Every Tuesday at Woolley Wood School parents have the opportunity to attend an intensive interaction training session. Having worked with parents on a number of occasions I have found that there are a few questions that keeping coming up and I thought that it might be of benefit to write a blog post detailing the questions and my answers:
My son started to do naughty things to see if we would copy him. What should I do?
We need a responsive approach like intensive interaction because our habit as human beings can be to lead, direct and strive for goals. This habit often gets in the way of seeing and accepting things as they actually are. When we think that a behaviour is naughty we first have to ask ourselves a few questions. Why is this a ‘naughty’ behaviour and what will the consequences be if the child continues or if I join in? After all, this behaviour is what the child finds enjoyable and meaningful and having to say “no” all the time isn’t the best strategy for developing positive relationships.

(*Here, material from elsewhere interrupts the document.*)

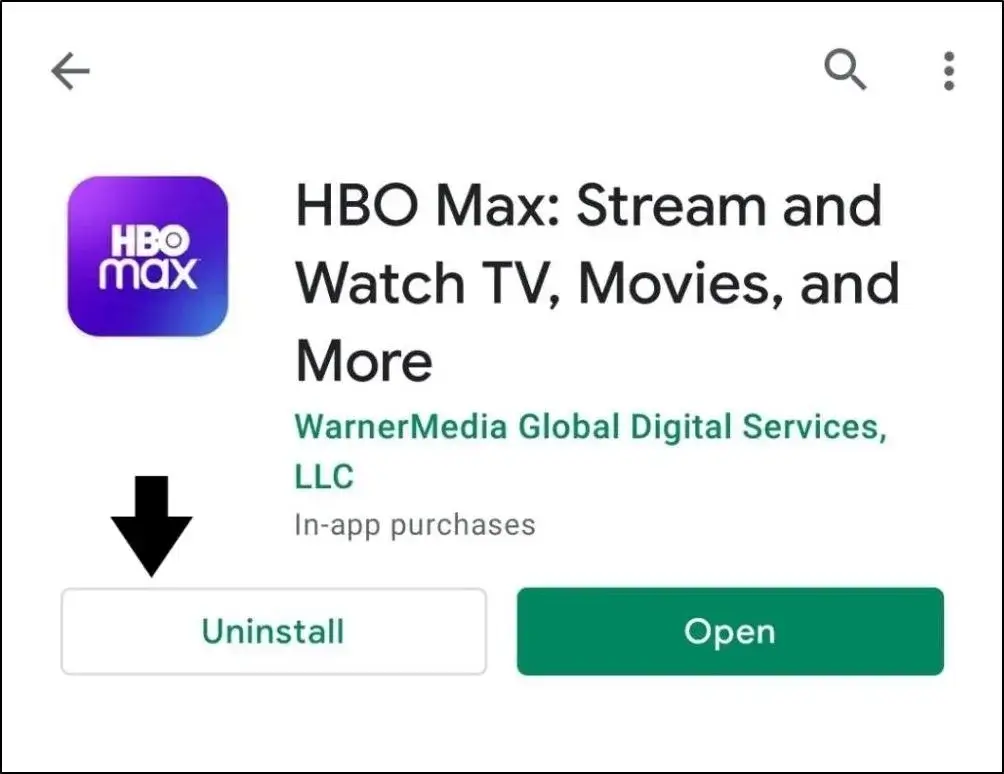1004x774 pixels.
Task: Open the three-dot overflow menu
Action: 949,71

This question related to a situation where the child was pulling all the clothes out of a drawer and throwing them on the floor. Clearly the parent was thinking that they would have to tidy them all up afterwards which, depending on how much energy the mother had, could well have been the final straw. When we question ourselves about this however we might find that we have drawn the boundaries arbitrarily and that in this situation throwing things on the floor might not be so bad after all. So we have to question our definition ‘naughty’ and whether the behaviour is so’ naughty’ that we have to deny the child’s behaviour and stop it.
The parent in question just joined in and reported that she actually really enjoyed herself and felt quite liberated, enjoying her son’s company in a new way for over an hour. After playing with the drawer the child then tried to flush all the clothes down the toilet and the mother said she had to call it a day there. Of course we have to draw the line somewhere and this will be different for different people in different situations. In the above example, the mothers relaxing of her ‘rules’ with the clothes afforded her a new kind of interaction with her son…
What do I do if my son/daughter starts doing something dangerous? Do I have to join in with that behaviour too?
The short answer is no, you don’t have to join in with behaviour that you think might be dangerous. There is a time for being responsive and a time for leading and directing. Is it a good time for joining in if you are crossing the road with your child and he/she starts to dance in the middle of the road when there is a car coming? Or if they pick up a sharp knife? Clearly not. It seems that our habit is to lead and direct and then choose to be responsive at certain times (this misconception leads school to only do intensive interaction at set times). I think that this is the wrong way round. I teach the people on my course to become responsive first and then choose when to lead. This means that you are mindful and available for responsive interaction all the time and then you decide to lead at certain times, for example when you cross the road or when you chop the vegetables.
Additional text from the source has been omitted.